Habiendo dado algunos pasos de arriba abajo delante de la casa y habiéndose mojado varias veces los pies en los charcos de agua, Nejludov se acercó de nuevo a las ventanas de la cocina. A la luz de la lámpara volvió a ver a Katucha, sentada cerca de la mesa, en una actitud indecisa. Pero apenas se hubo acercado a la ventana, ella levantó los ojos hacia él. Él llamó. Inmediatamente, sin ni siquiera mirar quién llamaba, salió de la cocina; él oyó el rechinar de la puerta al abrirse y luego, al cerrarse. Corrió a esperarla delante de la escalinata y, sin decir palabra, la enlazó entre sus brazos. Apretada contra él, ella alzó la cabeza y ofreció sus labios al beso , y se mantuvieron de pie, en la esquina de la casa, en un sitio seco , y cada vez mas crecía en Nejludov el deseo de poseerla. Pero la puerta rechinó de nuevo, y, en la noche, la voz irritada de Matrena Pavlovna gritó:

-¡Katucha!-

Ésta se arrancó de los brazos de Nejludov y se lanzó hacia la cocina. Él oyó echar el cerrojo; luego, en el silencio que se hizo de nuevo, el resplandor rojo de la lámpara desapareció. No quedó nada más que la bruma y el estruendo del río.

Nejludov se acercó a la ventana y no pudo ver nada. Llamó y no recibió respuesta. Volvió a entrar en la casa por la escalinata grande y se dirigió a su habitación, pero no se acostó. Un rato más tarde, se quitó las botas y avanzó por el pasillo hasta la habitación donde se acostaba Katucha. Al pasar ante la de Matrena Pavlovna, oyó que ésta roncaba apaciblemente. Siguió andando, pero de pronto Matrena Pavlovna tosió y se removió en su lecho. Nejludov quedó inmóvil durante cinco minutos. Luego todo se calló y él oyó de nuevo el ronquido de la anciana.

Prosiguió su camino, evitando con cuidado hacer crujir el suelo. Por fin se encontró ante la puerta de Katucha. Ni un soplo en el interior; con toda seguridad, ella no dormía, porque él habría oído el murmullo de su respiración. Pero, apenas susurró: «¡Katucha!», ésta se lanzó hacia la puerta y, con un tono que parecía de enfado, lo intimó a que se marchase.

-Pero, ¿qué hace usted ahí? ¿Es posible? ¡Van a despertarse sus tías! -decían sus labios. Pero todo su ser decía: «¡Soy toda tuya!» Y esofue lo único que oyó Nejludov.

-Te lo ruego, ábreme solamente un momento, te lo suplico- Hablaba sin pensar en lo que decía.

Se hizo un silencio; luego Nejludov oyó palpar una mano que en las tinieblas buscaba el cerrojillo de la puerta.
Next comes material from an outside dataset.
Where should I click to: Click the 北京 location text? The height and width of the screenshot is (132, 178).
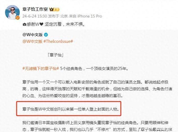click(x=64, y=16)
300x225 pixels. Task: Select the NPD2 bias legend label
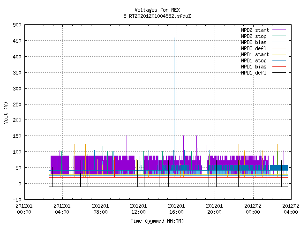coord(254,42)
Ésta se abrió y Nejludov penetró en la habitación. Agarró a Katucha, vestida solamente con un camisón de tela gruesa, con los brazos desnudos, la alzó en vilo y se la llevó.
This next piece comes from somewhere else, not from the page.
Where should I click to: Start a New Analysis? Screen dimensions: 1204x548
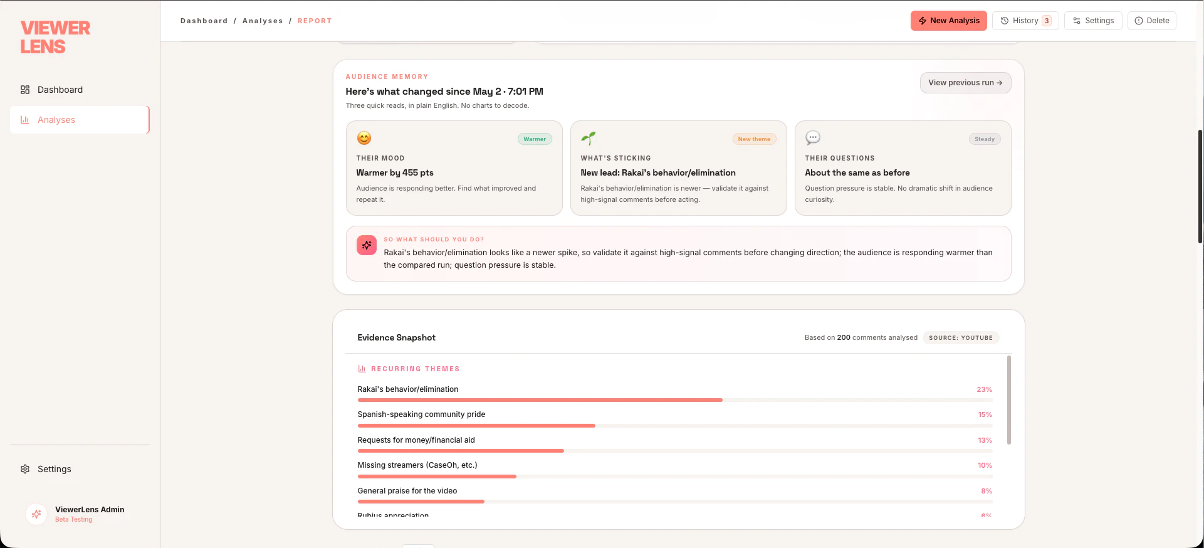pyautogui.click(x=949, y=21)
-¡Oh!, ¿qué hace usted? -murmuraba ella.

Pero, sin escuchar sus palabras, se la llevaba a su habitación. -¡Oh, no está bien! ¡Déjeme! -decía ella; y, sin embargo, se apretaba contra él.

. . . . . . . . . . . . . .

Cuando la hubo abandonado, toda temblorosa y callada, él salió a la escalinata y se quedó allí de pie, buscando el sentido de lo que acababa de ocurrir.